Tania dan Pujo melihat kedatangan dan dominasi perkebunan, serta peran perusahaan membentuk kehidupan dan tata sosial baru di sekitar perkebunan. Perbedaan latar belakang dari dua peneliti menjadi keunikan buku terbitan Marjin Kiri ini. Tania Murray Li, dengan perspektifnya, memberikan definisi perkebunan sebagai “mesin”. Sementara Pujo menyebutnya sebagai raksasa.
Mesin yang menggalang tanah , tenaga kerja, dan modal dalam jumlah besar untuk budidaya tunggal yang dijual ke pasar dunia, tulis peneliti asal Kanada dalam buku ini. Sementara Pujo menyuguhkan metafora “raksasa” pada definisinya terhadap perkebunan. Perkebunan, menurut Pujo, adalah raksasa, raksasa yang tidak efisien dan malas, namun tetap saja raksasa.

■ ■ ■ ■ ■ ■ ■

SOAL TERTULIS: Dalam kutipan tentang perkebunan di atas, apa definisi perkebunan menurut Tania Murray Li?

BAHAN YANG DIBERIKAN:
■ ■ ■ ■ ■ ■ ■

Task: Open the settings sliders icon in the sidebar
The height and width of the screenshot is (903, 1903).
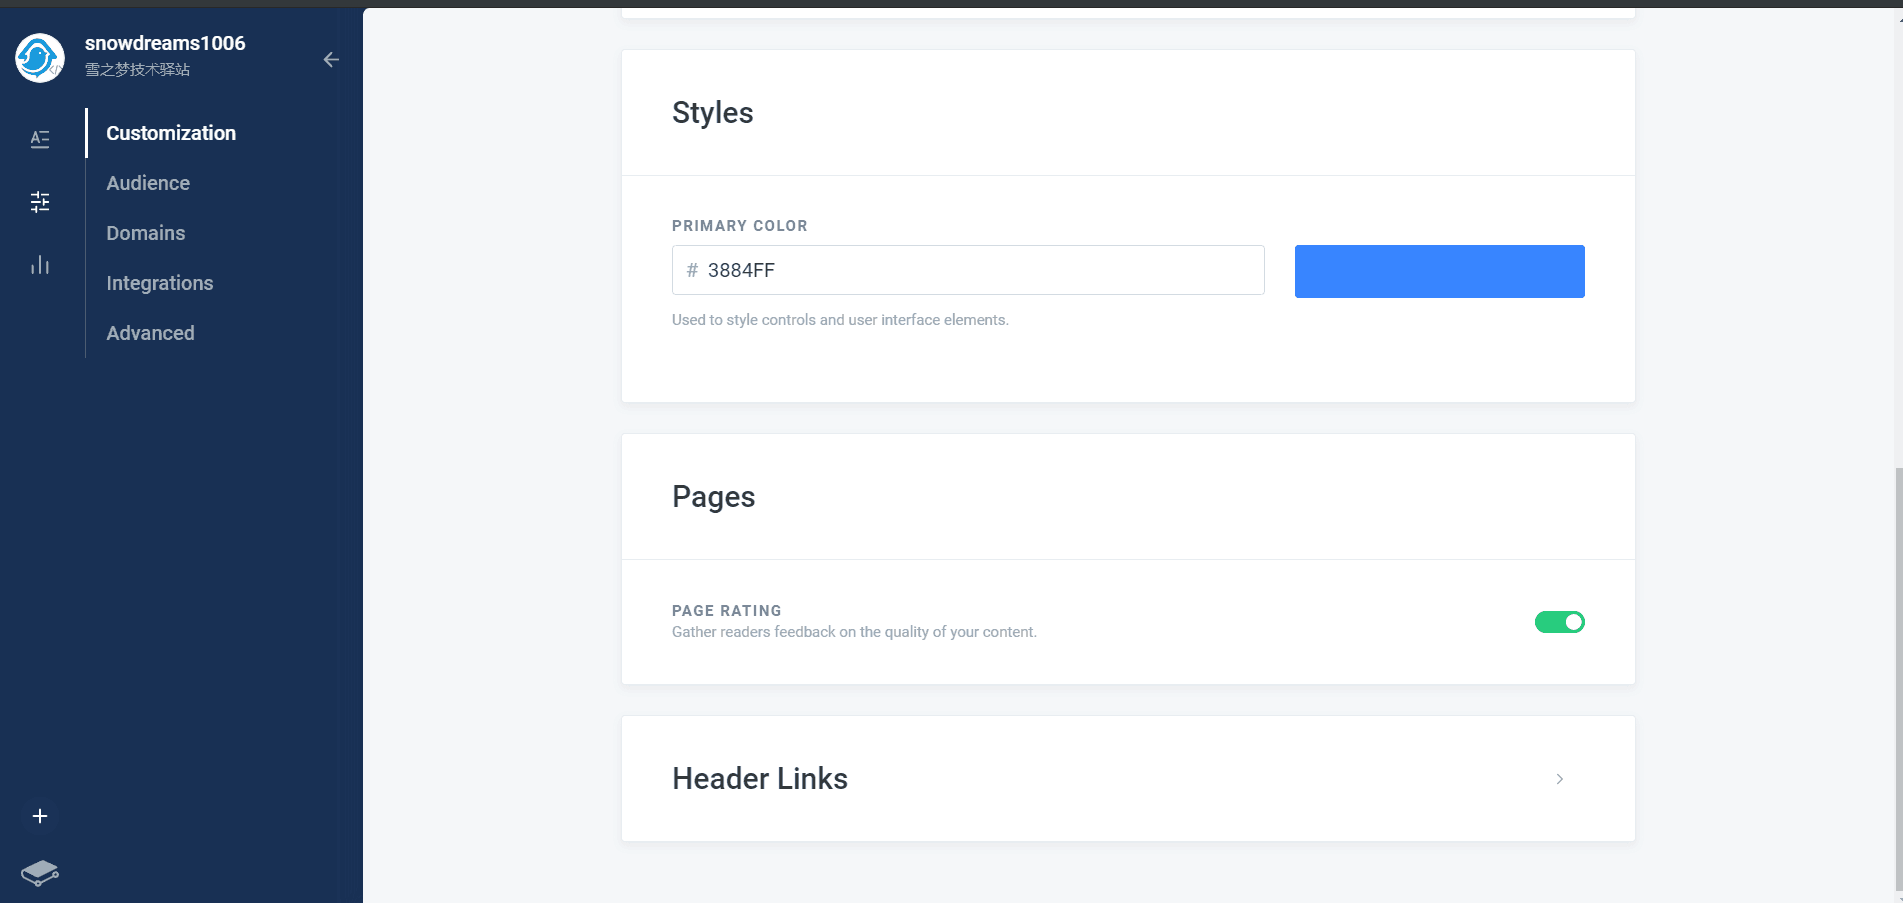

■ ■ ■ ■ ■ ■ ■

HASIL TUGAS: Perkebunan adalah "mesin" yang menggalang tanah, tenaga kerja, dan modal dalam jumlah besar untuk budidaya tunggal yang dijual ke pasar dunia.